PEG parsers

05 Sep 2018

When you think about parsing, the first thing that comes to mind is recursive descent (by hand) parsers and lex+yacc.

But things changed lately with this paper. Designing a new language is a challenge. There are lots of things involved and usually it is nice to have a short development cycle, but usually it is very hard to modify syntax.

Usually, you need to formalize syntax with a type-2 grammar (context-free) and then code it in yacc. Then you need to get a hammer and hit your grammar spec until yacc does not cry anymore. Typically you end up with a semi-unfamiliar grammar which more or less parses what you intended. Problem does not stop here as your beautiful, logical grammar productions which expressed concisely ideas and constructions in your language are not there anymore thanks to yacc and now you have to build an AST with data scathered all over the grammar.

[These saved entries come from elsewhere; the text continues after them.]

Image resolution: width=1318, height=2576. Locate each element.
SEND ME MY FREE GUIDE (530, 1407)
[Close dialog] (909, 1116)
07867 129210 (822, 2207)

That’s why a lot of people defines informally its language syntax and then starts writing a recursive descent parser, which comes with its owns limitations.

So what then?

PEG’s are a powerful mechanism to get the best from the world of grammars: simple definition and they parse what you want. PEG’s are basically recursive descent parsers expressed via parser combinators and where choice operation is ordered.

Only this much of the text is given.